Collected data
--
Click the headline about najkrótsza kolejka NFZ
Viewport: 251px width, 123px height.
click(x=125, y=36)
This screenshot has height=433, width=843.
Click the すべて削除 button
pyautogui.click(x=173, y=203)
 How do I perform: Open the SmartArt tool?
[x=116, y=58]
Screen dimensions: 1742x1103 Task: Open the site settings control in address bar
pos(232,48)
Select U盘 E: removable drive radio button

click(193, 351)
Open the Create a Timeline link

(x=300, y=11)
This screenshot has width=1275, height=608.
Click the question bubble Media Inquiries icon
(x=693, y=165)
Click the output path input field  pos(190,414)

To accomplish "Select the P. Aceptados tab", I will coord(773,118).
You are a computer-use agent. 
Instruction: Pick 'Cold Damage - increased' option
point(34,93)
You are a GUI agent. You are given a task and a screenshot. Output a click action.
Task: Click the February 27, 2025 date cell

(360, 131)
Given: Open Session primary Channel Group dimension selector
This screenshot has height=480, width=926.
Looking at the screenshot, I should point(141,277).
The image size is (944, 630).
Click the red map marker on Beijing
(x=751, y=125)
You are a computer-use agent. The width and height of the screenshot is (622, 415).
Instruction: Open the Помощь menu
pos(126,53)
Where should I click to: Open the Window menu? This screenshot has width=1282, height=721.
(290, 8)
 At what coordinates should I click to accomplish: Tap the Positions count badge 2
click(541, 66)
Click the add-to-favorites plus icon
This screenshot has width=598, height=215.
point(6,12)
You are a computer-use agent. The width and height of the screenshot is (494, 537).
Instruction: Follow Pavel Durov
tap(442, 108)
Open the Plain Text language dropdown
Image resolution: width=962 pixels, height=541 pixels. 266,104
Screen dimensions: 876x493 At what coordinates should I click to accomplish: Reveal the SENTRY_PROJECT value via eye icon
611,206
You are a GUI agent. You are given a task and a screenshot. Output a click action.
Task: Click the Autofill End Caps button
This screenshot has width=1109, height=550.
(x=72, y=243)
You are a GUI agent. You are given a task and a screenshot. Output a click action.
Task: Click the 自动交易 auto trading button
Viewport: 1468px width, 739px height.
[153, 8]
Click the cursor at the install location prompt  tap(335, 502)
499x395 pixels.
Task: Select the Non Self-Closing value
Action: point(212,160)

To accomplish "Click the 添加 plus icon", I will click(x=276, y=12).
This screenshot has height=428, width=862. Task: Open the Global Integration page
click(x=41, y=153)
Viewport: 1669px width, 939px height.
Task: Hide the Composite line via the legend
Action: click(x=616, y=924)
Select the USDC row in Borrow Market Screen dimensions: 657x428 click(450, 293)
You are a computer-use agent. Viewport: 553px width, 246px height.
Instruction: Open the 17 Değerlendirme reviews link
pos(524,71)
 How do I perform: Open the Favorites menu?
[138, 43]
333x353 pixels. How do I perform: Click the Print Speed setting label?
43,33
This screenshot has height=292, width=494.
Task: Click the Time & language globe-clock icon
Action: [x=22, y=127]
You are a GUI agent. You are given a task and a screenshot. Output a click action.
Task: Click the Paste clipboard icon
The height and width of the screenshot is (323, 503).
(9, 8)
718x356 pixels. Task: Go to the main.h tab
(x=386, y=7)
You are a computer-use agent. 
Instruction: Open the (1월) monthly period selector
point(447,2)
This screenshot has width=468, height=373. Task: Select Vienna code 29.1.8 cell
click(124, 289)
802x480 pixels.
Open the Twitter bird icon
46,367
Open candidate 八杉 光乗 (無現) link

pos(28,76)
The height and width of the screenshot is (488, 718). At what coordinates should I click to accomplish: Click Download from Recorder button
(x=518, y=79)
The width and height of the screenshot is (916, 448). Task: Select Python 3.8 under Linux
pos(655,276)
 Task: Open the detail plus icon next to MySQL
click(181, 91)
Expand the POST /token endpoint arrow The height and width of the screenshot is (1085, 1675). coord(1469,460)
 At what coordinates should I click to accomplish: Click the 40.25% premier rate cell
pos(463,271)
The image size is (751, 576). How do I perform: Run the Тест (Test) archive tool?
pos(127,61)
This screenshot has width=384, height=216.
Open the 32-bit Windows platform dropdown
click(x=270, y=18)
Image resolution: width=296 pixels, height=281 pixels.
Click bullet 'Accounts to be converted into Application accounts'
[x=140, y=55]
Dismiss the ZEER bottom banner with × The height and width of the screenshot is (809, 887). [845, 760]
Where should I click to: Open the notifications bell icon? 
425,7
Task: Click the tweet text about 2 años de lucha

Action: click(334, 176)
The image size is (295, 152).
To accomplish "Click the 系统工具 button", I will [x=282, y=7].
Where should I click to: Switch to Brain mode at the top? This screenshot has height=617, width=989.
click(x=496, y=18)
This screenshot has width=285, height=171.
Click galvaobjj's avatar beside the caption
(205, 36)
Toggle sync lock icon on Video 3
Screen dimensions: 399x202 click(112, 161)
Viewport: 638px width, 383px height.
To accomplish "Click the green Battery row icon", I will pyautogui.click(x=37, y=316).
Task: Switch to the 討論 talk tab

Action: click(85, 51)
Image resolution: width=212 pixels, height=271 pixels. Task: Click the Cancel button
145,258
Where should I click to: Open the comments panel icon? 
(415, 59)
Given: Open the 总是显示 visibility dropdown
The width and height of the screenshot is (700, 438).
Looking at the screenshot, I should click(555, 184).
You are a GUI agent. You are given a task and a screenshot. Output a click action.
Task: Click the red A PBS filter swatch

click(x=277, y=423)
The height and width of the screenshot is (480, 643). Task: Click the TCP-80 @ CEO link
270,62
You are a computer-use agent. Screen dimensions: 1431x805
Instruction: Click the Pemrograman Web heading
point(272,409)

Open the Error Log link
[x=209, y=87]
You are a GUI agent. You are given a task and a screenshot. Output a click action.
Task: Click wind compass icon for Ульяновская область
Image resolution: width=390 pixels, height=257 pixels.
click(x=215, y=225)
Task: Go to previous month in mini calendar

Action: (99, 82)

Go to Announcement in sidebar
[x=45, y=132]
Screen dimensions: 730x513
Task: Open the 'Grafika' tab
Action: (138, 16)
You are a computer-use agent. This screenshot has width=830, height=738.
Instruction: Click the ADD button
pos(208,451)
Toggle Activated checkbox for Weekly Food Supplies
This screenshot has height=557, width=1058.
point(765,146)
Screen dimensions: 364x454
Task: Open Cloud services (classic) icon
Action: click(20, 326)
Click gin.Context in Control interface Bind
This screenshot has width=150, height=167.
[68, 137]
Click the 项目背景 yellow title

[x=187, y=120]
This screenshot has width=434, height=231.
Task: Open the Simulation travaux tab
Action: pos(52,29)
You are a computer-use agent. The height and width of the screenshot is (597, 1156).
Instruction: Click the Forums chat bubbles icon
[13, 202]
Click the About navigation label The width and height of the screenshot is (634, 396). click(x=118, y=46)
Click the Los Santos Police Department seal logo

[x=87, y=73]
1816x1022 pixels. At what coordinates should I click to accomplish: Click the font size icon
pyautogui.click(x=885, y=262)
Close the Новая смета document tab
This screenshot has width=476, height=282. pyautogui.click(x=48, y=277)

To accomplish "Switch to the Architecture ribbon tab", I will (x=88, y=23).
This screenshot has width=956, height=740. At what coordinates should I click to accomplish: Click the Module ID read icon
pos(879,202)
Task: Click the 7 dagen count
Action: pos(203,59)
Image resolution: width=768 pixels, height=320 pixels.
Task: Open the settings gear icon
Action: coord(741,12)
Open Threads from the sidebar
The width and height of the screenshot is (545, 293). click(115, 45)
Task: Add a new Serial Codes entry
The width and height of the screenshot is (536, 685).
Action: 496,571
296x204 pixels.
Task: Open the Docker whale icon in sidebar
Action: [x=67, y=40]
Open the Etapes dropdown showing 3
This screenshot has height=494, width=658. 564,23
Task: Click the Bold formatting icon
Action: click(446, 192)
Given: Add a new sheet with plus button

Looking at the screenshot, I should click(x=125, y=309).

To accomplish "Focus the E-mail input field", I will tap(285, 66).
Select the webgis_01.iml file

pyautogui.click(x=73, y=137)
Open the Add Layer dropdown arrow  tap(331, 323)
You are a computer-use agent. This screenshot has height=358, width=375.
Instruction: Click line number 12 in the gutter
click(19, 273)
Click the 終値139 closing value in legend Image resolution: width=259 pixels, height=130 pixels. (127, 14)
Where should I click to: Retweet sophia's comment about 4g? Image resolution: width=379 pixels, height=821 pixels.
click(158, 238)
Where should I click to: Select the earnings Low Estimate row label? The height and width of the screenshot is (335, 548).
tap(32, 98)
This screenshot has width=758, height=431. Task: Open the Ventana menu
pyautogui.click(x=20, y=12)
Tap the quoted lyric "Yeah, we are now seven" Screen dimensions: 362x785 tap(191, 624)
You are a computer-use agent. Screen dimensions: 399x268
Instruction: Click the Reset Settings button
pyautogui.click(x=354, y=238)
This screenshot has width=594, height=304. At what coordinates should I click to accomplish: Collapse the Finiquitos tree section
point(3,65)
--
• **Task description**
Reproduce the rows above word for word, everything from the first one down to and including the line that contains "(x=72, y=243)".

• **Solution for this task**
Click the headline about najkrótsza kolejka NFZ
Viewport: 251px width, 123px height.
click(x=125, y=36)
This screenshot has height=433, width=843.
Click the すべて削除 button
pyautogui.click(x=173, y=203)
 How do I perform: Open the SmartArt tool?
[x=116, y=58]
Screen dimensions: 1742x1103 Task: Open the site settings control in address bar
pos(232,48)
Select U盘 E: removable drive radio button

click(193, 351)
Open the Create a Timeline link

(x=300, y=11)
This screenshot has width=1275, height=608.
Click the question bubble Media Inquiries icon
(x=693, y=165)
Click the output path input field  pos(190,414)

To accomplish "Select the P. Aceptados tab", I will coord(773,118).
You are a computer-use agent. 
Instruction: Pick 'Cold Damage - increased' option
point(34,93)
You are a GUI agent. You are given a task and a screenshot. Output a click action.
Task: Click the February 27, 2025 date cell

(360, 131)
Given: Open Session primary Channel Group dimension selector
This screenshot has height=480, width=926.
Looking at the screenshot, I should point(141,277).
The image size is (944, 630).
Click the red map marker on Beijing
(x=751, y=125)
You are a computer-use agent. The width and height of the screenshot is (622, 415).
Instruction: Open the Помощь menu
pos(126,53)
Where should I click to: Open the Window menu? This screenshot has width=1282, height=721.
(290, 8)
 At what coordinates should I click to accomplish: Tap the Positions count badge 2
click(541, 66)
Click the add-to-favorites plus icon
This screenshot has width=598, height=215.
point(6,12)
You are a computer-use agent. The width and height of the screenshot is (494, 537).
Instruction: Follow Pavel Durov
tap(442, 108)
Open the Plain Text language dropdown
Image resolution: width=962 pixels, height=541 pixels. 266,104
Screen dimensions: 876x493 At what coordinates should I click to accomplish: Reveal the SENTRY_PROJECT value via eye icon
611,206
You are a GUI agent. You are given a task and a screenshot. Output a click action.
Task: Click the Autofill End Caps button
This screenshot has width=1109, height=550.
(x=72, y=243)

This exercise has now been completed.